• Directions for this task: Would you copy each line of the records that includes the word "computer"?

• Data to examine:
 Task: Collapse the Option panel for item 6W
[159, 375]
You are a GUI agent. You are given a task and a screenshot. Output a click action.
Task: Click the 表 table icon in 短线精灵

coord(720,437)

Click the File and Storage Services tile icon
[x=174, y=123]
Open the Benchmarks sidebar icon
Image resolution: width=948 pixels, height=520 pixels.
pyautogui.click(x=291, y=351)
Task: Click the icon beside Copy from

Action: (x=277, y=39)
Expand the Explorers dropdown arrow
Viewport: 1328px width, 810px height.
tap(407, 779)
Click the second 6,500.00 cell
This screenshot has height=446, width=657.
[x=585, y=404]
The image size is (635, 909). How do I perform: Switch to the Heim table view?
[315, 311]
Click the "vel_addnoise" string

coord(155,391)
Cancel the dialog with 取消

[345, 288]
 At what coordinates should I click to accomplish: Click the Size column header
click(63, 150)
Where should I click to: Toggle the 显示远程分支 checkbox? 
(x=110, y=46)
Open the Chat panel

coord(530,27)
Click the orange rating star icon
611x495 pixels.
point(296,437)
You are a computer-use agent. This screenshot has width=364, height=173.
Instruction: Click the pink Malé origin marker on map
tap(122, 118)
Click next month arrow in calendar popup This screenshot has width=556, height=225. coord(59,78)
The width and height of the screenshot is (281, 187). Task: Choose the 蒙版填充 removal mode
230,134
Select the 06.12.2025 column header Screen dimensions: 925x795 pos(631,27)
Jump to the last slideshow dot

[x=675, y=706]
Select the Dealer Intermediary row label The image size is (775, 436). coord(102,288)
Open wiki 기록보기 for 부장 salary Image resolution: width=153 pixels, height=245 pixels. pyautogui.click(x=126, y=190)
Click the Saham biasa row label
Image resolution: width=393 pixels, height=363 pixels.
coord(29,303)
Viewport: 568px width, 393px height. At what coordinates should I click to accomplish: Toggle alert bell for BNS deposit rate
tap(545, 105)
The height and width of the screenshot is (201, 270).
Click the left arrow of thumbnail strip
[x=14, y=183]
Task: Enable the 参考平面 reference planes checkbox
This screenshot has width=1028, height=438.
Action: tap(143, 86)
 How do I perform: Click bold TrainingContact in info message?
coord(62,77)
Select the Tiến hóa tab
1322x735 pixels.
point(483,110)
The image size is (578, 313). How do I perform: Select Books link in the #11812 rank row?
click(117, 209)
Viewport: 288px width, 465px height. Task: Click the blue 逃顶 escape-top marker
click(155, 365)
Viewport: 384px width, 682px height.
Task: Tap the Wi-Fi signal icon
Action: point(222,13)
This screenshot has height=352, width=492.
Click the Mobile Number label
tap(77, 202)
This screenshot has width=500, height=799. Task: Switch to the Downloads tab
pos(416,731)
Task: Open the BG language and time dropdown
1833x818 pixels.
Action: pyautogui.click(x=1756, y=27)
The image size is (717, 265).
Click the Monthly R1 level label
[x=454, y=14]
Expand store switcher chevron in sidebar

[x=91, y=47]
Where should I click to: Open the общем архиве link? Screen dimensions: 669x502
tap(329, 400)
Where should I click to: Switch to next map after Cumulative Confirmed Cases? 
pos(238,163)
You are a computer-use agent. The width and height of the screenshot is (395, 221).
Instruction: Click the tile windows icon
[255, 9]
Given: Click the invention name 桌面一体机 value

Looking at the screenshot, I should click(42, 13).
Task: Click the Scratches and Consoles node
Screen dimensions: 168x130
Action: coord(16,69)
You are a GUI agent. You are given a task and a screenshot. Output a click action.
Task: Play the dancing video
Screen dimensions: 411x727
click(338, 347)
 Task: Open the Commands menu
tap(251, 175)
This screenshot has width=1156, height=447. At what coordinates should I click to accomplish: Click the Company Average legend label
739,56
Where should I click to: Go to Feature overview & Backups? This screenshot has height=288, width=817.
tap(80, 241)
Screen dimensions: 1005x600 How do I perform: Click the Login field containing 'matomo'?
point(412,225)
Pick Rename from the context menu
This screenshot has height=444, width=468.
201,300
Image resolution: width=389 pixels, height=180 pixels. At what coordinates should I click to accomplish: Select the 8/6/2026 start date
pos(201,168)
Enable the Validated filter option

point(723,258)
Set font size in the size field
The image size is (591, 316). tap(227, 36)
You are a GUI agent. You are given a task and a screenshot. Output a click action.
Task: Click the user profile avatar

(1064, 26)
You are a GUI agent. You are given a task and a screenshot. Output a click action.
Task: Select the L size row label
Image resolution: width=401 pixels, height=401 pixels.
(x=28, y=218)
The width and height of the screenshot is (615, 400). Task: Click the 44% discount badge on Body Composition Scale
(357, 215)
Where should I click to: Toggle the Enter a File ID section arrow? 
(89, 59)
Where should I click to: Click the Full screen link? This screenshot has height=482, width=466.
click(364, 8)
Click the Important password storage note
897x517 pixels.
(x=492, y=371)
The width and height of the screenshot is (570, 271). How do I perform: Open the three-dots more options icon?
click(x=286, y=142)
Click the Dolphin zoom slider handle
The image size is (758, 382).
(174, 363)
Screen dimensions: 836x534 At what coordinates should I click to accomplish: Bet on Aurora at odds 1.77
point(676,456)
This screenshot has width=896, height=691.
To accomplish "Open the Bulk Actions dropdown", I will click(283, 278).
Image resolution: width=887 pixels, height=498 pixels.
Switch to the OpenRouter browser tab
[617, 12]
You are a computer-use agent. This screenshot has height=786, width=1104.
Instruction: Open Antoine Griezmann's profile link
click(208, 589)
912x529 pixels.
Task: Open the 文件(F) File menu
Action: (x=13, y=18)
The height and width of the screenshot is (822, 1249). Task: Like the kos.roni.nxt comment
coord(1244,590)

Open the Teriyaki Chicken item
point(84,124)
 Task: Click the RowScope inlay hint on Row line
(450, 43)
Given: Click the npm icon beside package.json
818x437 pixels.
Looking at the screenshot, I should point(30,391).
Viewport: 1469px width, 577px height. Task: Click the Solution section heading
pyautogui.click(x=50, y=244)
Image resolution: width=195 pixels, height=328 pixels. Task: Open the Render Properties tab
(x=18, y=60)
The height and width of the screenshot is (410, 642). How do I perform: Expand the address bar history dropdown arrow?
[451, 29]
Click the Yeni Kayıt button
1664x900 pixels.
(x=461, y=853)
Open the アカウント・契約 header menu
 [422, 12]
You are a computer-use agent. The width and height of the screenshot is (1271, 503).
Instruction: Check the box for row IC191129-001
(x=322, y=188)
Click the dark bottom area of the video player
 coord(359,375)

• Expected answer:
You are a computer-use agent. This screenshot has width=364, height=173.
You are a computer-use agent. The width and height of the screenshot is (395, 221).
You are a computer-use agent. This screenshot has height=786, width=1104.
You are a computer-use agent. The width and height of the screenshot is (1271, 503).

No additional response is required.